> **Material to process**
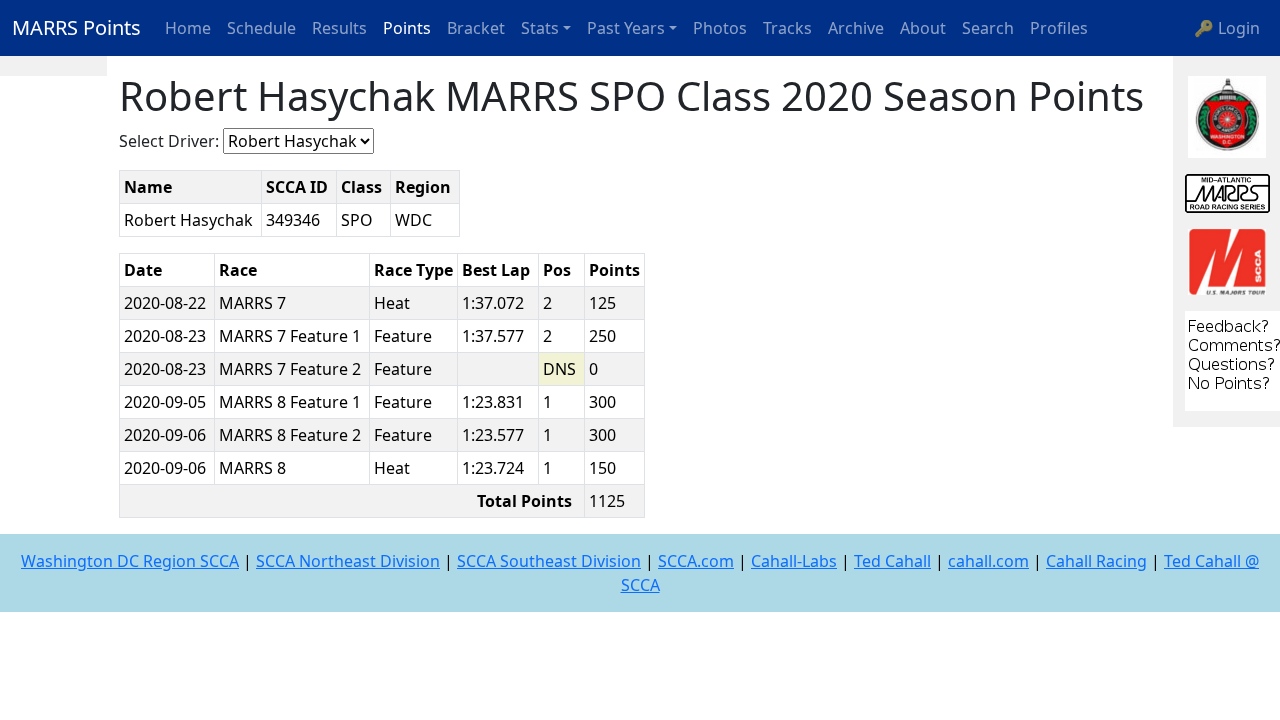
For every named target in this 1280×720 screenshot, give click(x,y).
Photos (720, 28)
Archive (856, 28)
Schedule (261, 28)
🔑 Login (1227, 28)
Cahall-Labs (794, 561)
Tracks (787, 28)
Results (339, 28)
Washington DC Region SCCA (130, 561)
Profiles (1059, 28)
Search (988, 28)
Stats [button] (540, 28)
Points (407, 28)
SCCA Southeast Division (549, 561)
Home (188, 28)
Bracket (476, 28)
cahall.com (988, 561)
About (923, 28)
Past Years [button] (626, 28)
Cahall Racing (1096, 561)
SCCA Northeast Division (348, 561)
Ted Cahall (892, 561)
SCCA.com (696, 561)
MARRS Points (76, 27)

> **Goal of the exercise**
Scan the records above and report every line with the string "SCCA".

> **Task result**
Washington DC Region SCCA (130, 561)
SCCA Southeast Division (549, 561)
SCCA Northeast Division (348, 561)
SCCA.com (696, 561)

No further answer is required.